YOUR OBJECTIVE: Return exactly the lines below, starting with the one that has "the @TheSunnySachan handle link" and going on through the one that has "Task: Click the green gear options icon".

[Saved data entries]

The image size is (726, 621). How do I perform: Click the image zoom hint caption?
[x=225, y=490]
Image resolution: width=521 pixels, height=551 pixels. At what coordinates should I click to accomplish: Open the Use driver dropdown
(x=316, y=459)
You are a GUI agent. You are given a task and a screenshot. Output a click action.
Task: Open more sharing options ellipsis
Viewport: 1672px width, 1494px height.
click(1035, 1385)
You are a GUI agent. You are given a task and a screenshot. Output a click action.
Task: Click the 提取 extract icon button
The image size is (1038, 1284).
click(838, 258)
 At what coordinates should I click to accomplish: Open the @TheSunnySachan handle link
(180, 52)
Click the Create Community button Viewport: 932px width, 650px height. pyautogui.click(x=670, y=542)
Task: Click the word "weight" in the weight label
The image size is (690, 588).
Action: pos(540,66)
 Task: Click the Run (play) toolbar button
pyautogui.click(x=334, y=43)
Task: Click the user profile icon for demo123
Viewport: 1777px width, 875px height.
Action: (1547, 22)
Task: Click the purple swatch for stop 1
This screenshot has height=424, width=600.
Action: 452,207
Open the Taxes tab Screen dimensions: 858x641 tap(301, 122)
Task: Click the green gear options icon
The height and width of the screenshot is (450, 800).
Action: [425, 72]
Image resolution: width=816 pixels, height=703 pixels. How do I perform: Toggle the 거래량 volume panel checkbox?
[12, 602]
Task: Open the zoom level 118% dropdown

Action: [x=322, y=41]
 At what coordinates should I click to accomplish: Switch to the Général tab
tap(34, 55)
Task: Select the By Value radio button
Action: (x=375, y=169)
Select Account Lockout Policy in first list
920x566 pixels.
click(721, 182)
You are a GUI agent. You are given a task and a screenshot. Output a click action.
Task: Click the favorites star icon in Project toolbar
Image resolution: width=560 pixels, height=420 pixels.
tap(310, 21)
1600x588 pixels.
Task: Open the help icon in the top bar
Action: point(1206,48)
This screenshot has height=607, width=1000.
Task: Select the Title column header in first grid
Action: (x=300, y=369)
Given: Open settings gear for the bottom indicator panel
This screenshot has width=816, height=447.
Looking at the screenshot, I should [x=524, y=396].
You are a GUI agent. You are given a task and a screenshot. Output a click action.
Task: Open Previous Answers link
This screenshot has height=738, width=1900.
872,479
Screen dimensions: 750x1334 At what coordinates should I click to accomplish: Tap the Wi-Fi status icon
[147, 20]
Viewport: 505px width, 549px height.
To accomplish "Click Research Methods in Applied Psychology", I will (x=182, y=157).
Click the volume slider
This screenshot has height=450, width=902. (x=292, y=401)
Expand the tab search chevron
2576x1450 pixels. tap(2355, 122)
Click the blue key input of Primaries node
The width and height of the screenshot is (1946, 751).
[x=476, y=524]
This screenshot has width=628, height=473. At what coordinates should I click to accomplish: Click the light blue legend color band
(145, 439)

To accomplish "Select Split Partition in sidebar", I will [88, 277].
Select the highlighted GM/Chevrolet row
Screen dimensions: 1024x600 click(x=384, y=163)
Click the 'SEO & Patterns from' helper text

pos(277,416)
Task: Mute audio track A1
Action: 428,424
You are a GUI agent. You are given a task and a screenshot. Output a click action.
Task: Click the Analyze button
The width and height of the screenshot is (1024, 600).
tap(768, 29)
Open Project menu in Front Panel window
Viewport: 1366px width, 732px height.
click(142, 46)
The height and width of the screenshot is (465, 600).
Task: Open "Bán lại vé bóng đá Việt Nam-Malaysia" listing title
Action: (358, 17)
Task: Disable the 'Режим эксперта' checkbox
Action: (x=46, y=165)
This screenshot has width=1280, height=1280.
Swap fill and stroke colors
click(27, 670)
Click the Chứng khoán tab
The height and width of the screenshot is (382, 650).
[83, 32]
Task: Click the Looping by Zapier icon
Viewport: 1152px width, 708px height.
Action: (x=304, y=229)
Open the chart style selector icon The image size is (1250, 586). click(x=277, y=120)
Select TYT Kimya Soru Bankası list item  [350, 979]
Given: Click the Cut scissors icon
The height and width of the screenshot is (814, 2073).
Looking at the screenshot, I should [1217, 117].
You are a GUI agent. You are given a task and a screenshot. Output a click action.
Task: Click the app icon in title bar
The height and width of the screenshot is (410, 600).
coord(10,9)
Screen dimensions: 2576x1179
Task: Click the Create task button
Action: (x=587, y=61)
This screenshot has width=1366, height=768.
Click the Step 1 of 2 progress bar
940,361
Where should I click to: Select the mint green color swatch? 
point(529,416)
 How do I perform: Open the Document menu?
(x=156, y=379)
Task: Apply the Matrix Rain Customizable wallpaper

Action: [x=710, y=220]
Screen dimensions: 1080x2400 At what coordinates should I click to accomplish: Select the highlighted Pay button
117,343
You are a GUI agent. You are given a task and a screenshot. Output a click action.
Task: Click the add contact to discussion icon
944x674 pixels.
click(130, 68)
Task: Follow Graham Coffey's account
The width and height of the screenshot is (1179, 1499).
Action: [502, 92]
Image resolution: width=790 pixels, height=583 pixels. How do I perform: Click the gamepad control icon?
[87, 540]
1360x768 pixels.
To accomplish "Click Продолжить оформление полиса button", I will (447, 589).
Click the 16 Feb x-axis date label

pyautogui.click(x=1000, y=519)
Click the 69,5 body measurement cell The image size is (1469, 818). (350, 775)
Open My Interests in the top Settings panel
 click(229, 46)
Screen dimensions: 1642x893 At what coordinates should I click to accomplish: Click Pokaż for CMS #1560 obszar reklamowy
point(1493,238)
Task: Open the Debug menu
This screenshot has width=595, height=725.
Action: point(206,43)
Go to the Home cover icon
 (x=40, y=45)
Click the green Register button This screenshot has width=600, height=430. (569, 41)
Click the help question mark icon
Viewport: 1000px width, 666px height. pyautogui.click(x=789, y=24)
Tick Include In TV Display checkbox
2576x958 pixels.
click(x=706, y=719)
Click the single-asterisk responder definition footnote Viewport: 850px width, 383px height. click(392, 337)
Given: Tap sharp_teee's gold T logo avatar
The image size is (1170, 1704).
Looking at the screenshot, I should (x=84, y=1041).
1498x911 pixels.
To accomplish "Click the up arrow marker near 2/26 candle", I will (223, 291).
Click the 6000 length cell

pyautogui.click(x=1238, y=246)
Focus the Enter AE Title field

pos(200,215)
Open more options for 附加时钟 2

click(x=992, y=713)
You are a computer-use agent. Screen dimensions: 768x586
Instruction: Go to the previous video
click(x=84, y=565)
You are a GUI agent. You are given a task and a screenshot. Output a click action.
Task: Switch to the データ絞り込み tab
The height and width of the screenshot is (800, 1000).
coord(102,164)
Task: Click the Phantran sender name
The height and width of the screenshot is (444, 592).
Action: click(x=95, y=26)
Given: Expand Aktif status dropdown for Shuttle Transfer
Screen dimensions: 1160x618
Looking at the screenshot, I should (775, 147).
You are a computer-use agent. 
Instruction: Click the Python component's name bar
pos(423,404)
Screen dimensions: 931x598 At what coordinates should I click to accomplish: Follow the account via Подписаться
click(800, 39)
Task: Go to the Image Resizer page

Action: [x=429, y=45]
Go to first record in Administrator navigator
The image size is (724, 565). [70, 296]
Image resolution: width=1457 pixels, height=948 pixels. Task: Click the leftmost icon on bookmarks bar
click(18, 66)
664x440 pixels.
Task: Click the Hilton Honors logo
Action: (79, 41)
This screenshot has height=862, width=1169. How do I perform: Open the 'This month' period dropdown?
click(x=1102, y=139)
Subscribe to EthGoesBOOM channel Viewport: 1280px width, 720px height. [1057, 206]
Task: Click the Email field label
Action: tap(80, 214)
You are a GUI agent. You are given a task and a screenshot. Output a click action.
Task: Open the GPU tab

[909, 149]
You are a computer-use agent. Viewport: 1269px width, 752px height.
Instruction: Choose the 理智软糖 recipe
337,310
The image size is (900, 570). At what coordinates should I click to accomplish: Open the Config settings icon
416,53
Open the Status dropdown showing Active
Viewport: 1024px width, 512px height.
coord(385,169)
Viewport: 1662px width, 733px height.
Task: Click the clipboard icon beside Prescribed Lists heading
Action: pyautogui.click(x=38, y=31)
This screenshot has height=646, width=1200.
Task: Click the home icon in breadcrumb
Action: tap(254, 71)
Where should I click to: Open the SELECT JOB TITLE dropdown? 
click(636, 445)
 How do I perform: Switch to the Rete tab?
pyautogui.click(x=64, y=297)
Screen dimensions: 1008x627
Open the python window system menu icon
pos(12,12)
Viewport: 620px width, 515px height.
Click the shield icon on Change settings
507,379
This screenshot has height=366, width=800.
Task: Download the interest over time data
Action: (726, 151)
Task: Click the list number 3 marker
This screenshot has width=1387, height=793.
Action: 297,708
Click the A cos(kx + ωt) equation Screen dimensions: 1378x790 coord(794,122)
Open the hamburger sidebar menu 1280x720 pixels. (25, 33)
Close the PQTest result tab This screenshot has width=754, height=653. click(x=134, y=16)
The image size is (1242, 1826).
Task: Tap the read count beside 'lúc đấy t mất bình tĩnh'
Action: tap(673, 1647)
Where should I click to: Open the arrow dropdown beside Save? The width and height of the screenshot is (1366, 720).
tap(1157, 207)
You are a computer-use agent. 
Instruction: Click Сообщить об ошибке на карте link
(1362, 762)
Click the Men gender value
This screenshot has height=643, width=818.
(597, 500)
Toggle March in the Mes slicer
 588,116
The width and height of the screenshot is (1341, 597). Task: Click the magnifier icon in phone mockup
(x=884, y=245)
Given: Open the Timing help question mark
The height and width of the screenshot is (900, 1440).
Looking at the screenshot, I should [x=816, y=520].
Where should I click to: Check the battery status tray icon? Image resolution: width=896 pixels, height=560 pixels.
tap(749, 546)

RESPONSE TO THE TASK:
 At what coordinates should I click to accomplish: Open the @TheSunnySachan handle link
(180, 52)
Click the Create Community button Viewport: 932px width, 650px height. pyautogui.click(x=670, y=542)
Task: Click the word "weight" in the weight label
The image size is (690, 588).
Action: pos(540,66)
 Task: Click the Run (play) toolbar button
pyautogui.click(x=334, y=43)
Task: Click the user profile icon for demo123
Viewport: 1777px width, 875px height.
Action: (1547, 22)
Task: Click the purple swatch for stop 1
This screenshot has height=424, width=600.
Action: 452,207
Open the Taxes tab Screen dimensions: 858x641 tap(301, 122)
Task: Click the green gear options icon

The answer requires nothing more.